By Timothy Smith
From the Summer 2014 Edition of Values


Every once in a long while a group of companies, usually led by the U.S. Chamber of Commerce, launches a campaign to change the rules allowing investors to file shareholder resolutions. Welcome to the latest iteration.

We are witnessing a coordinated buzz about so-called “problems” with the shareholder resolution process led by Securities and Exchange (SEC) Commissioner Daniel Gallagher, who argued recently that investor advocates have “hijacked” the proxy proposal process. Gallagher was supported by the general counsel of NASDAQ in a recent op-ed for The Wall Street Journal, and abetted by the Chamber’s official petition to the SEC to review and change the proxy rules.

Ironically, these voices against shareholder resolutions are materializing during a proxy season in which many shareholder initiatives seeking to strengthen companies’ management of climate change risk, political spending and lobbying disclosure, governance practices, and sustainability reporting, among other issues, are reaching new highs in proxy vote tallies. Perhaps it is this traction at the ballot box that has stimulated the attempt to roll back shareholder rights.

These events are alarming but not surprising. Walden has been closely monitoring the Chamber of Commerce’s speeches, articles, and conference proceedings over the last several years as it regularly challenged the proxy resolution process and the right of investors to file resolutions. The Chamber has also vigorously challenged proxy advisory firms like ISS that wield significant influence with voting shareholders.

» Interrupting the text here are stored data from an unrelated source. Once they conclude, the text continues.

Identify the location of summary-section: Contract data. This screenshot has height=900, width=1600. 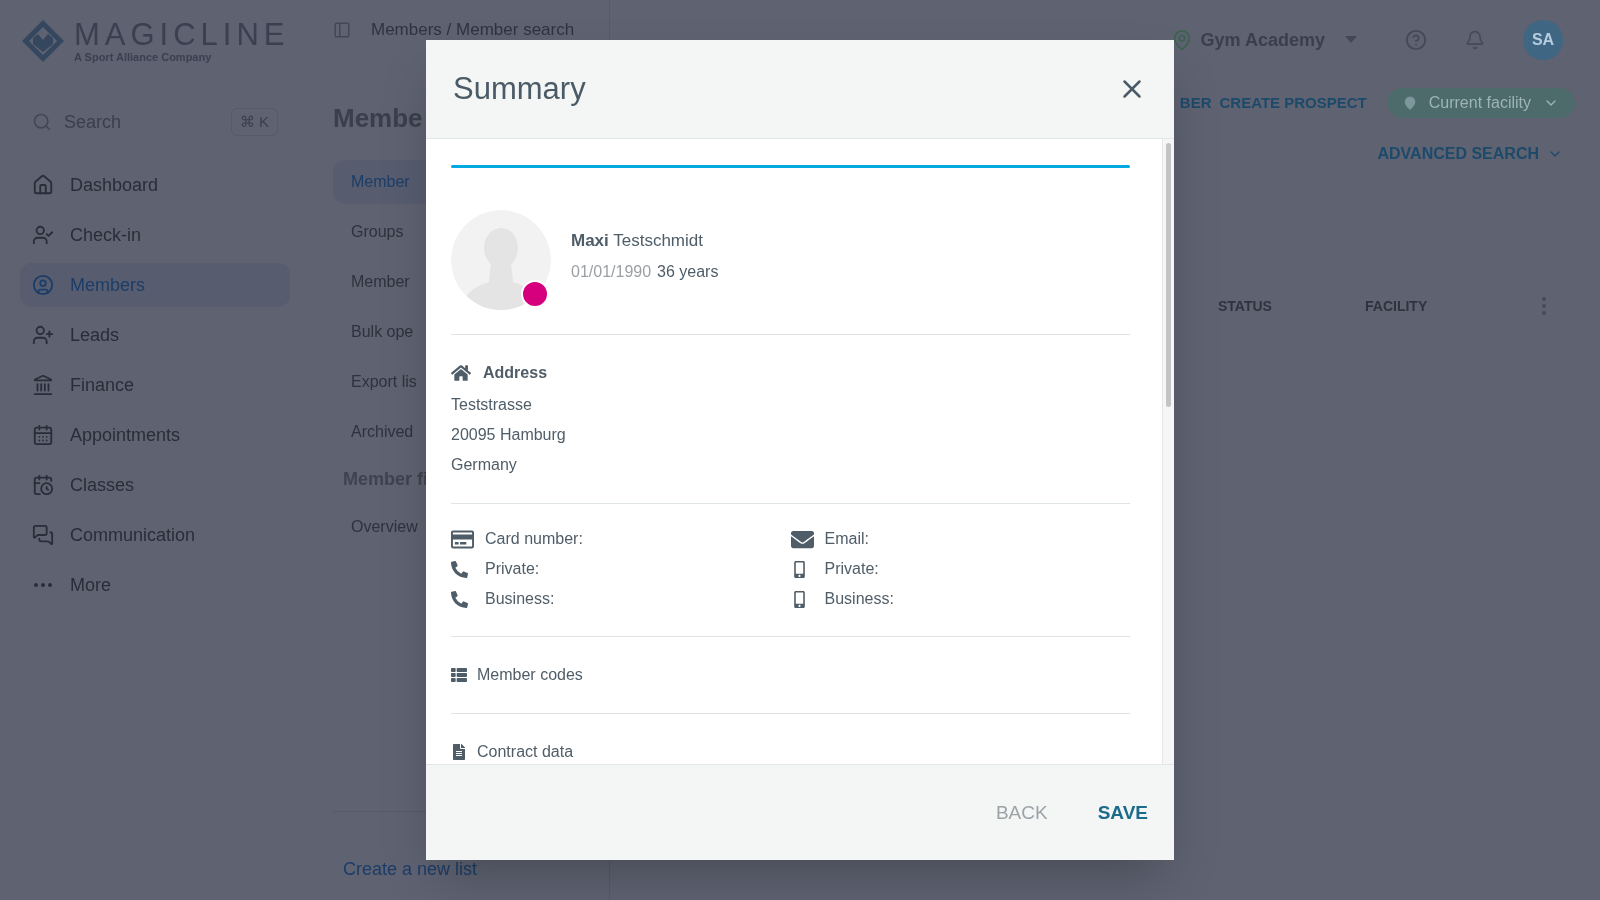
(790, 752).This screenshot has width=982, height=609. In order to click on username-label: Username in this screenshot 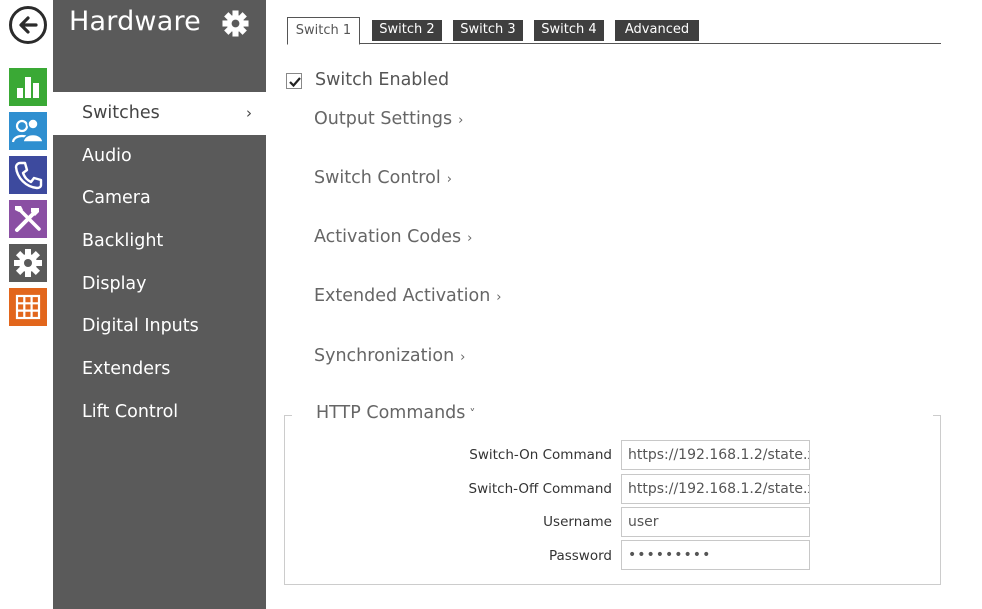, I will do `click(578, 522)`.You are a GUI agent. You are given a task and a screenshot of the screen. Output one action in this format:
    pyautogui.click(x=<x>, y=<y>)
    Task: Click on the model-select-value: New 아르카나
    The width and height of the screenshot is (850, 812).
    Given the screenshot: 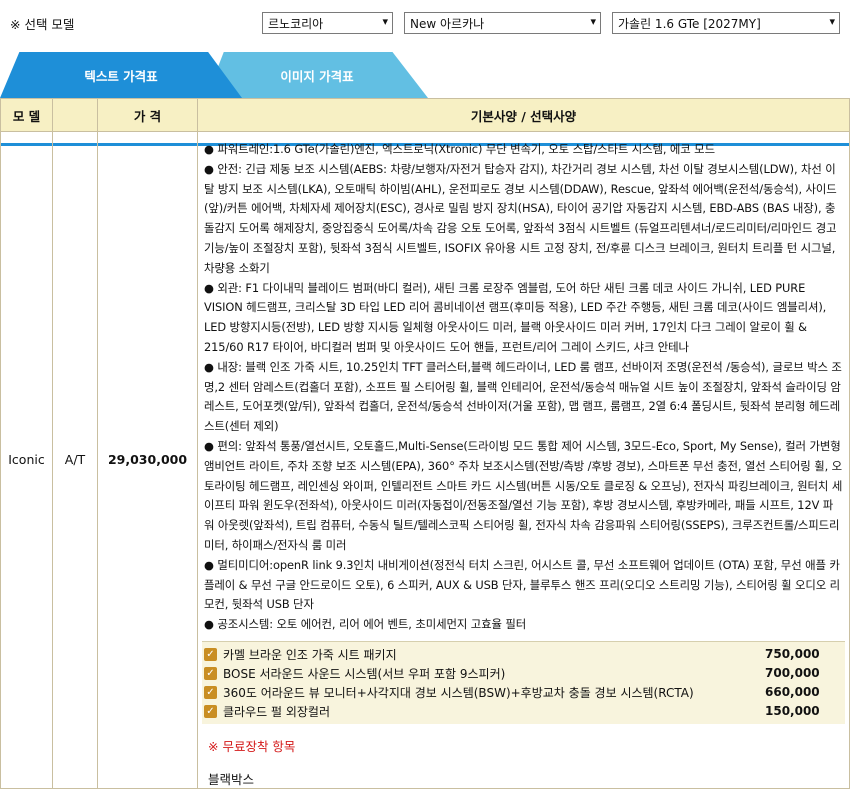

What are the specific recommendations and criticisms of these shareholder resolution naysayers?

Commissioner Gallagher advocates that a filer of a shareholder resolution should have to own “perhaps $200,000 or, even better, $2 million” in a stock or hold a specific percent of outstanding shares. Currently, the threshold for shareholder filing is ownership of $2,000 in stock, so such a change would disenfranchise smaller individual and institutional investors, even though many of their resolutions are equally effective as those from larger investors and receive high votes. The Commissioner also seeks to limit the number of shareholder proposals a company should have to include in its proxy statement. He further argues that shareholder proposals advance social, environmental, or political interests that are not in companies’ (or shareholders’) financial interests.

The Chamber’s petition, supported by the American Petroleum Institute and the Financial Services Roundtable, among others, promoted an increase in the percentage of votes required to resubmit a shareholder resolution in order to deter repeat filings. Presently thresholds are 3 percent in year one, 6 percent in year two, and 10 percent thereafter. Using this one recommendation, we suspect that the Chamber hopes the SEC will open the door to a proxy rule review that would result in multiple radical changes limiting the influence of shareholders.

Walden will advance a different perspective in defending the current rules that govern the submission of shareholder resolutions. We will explain how shareholder proposals on environmental, social, and corporate governance matters often raise issues with a direct impact on long-term shareholder value (e.g., effective management of climate change risk or encouraging stronger board oversight and independence). We will highlight that many companies embrace the substance of these shareholder proposals as good for business. We will make the case that fiduciary duty compels us to raise these matters that address long-term risk and brand reputation. And finally, we will argue that sometimes voting support is modest in early years but later garners significant shareholder backing as knowledge about an issue accumulates.

In May we met with Commissioner Gallagher to put our case on the record. We are confident that Walden and the institutional investor community will make a persuasive case that the existing shareholder resolution process is not broken. Indeed, the current proxy process provides shareholders an important voice. A voice that, we believe, makes the companies they own much stronger.